Yeni mecmuanın 20 Kasım 1923 tarihli 85. sayısına okuyucu mektubuyla Türk Ocaklarının siyasi bir kuruluş olarak uğraşması gereken işleri söyleyerek Türk Tarihine ilk adımını attı. Düşüncelerini hiç saklamıyor ve açık oynuyordu. Askeri Tıbbiye'de komünizm propagandası yapanlar çoğunluk, milliyetçi fikri benimseyenler ise azınlık durumundaydı. Sürekli tartışmalar yaşanır ve çoğu zaman yumruklar konuşurdu. Hüseyin Nihal bu kavgalar yüzünden bir kaç kere disiplin cezası almış hatta bir kere hapis cezası da almıştır. Ziya GÖKALP'in hayatını kaybettiği gün yine olaylar yaşanmış ve Hüseyin Nihal ağır bir ceza almıştı. Bir ceza daha alırsa okuldan atılacaktı. En nihayetinde yine böyle bir olay yaşanmış ve daha önce aralarında husumet bulunan bir Arap teğmen'in kendisinden istediği gereksiz selamı vermediği için Askeri Tıbbiye'den çıkartılmıştı. Tıbbiye'den çıkarılmış olsa da hatırasını hafızasından hiç çıkaramayacaktı. Bunu ileride yazdığı yazdığı "Ruh Adam" romanında kolaylıkla anlaşılıyordu. Askeri üniformayı çıkarmak ona ağır gelmiş ve bir süre sivil kıyafete alışamamıştı.

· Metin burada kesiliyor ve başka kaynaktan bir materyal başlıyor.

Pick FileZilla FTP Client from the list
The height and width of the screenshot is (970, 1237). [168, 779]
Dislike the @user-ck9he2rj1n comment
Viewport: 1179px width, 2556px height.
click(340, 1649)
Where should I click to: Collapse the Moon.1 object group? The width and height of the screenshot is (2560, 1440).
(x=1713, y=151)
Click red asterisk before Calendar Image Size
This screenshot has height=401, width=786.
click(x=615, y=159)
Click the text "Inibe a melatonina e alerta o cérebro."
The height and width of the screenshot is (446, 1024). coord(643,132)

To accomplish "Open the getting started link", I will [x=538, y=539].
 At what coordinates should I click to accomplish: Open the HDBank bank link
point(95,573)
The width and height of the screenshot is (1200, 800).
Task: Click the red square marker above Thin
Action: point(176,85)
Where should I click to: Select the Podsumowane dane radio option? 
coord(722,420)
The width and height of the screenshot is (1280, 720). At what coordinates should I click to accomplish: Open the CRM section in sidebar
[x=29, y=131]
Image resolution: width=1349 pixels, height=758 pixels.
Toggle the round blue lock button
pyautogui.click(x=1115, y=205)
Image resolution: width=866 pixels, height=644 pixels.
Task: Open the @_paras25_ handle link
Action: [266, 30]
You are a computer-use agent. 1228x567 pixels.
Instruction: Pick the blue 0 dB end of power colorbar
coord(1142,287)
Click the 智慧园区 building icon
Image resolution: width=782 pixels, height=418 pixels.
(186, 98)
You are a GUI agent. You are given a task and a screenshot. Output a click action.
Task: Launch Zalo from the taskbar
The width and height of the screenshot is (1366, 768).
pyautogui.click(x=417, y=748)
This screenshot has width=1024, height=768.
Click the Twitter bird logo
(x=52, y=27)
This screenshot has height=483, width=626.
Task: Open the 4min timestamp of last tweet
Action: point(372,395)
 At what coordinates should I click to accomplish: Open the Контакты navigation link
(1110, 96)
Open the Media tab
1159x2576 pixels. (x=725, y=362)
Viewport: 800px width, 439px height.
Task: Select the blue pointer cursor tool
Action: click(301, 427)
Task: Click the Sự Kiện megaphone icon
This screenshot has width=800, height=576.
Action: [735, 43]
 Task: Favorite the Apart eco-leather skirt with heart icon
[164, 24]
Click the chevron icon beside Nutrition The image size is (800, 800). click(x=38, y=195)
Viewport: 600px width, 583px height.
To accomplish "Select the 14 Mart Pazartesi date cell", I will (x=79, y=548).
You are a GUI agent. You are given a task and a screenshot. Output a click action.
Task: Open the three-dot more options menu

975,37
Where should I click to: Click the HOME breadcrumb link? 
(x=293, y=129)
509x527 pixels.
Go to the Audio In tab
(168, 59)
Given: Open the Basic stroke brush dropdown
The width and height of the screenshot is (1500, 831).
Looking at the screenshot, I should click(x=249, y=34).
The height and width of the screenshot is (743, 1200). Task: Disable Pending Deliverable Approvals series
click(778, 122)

Bu olaylardan sonra Hüseyin Nihal Kabataş Lisesi'nde bir kaç ay öğretmen yardımcılığı, Denizyollarına ait vapurlarda da bir kaç sefer katip yardımcılığı yapmıştır. Tabi bu sırada kendisini ilgi duyduğu Türk tarihine vermiş ve ilmi yayınları takibe başlamıştır. Duygu ve düşüncelerini yaptığı tarih araştırmaları ile harmanlayarak "Türkiyat Mecmuası" makalesini yayınlanmak üzere dergilere göndermiştir. Yazısı Köprülüzade Mehmet Fuat Bey'in dikkatini çekmiş ve kendisini yemeğe davet etmiştir. Ziyarete uğradığın Köprülüzade Mehmet Fuat Bey'in yanında Necip Asım ve Alman Prof. Menzel bulunmaktaydı. Köprülüzade Mehmet Fuat Bey Hüseyin Nihal'e Edebiyat Fakültesinde öğrencisi olmasını teklf etmişti fakat Hüseyin Nihal öğrenciliğe başlarsa maaşı kesileceğini ve bu durumda babasına muhtaç kalaağını düşünüyordu. Kesin karar vermemişti. Gemiyle sefere çıktığı sırada bir arkadaşı onu Edebiyat Fakültesine kayıt ettirmişti (1926). Ama şansı yine yaver gitmeyecek ve bir hafta sonra askere çağrılmış ve tecil isteği ger çevrilmişti. İstanbul Taşkışla 5. Piyade Alay'ında dokuz ay er olarak görev yapmıştı. Terhisinden sonra Edebiyat Falültsi'nde okumasını engelleyecek bir şey kalmamıştı.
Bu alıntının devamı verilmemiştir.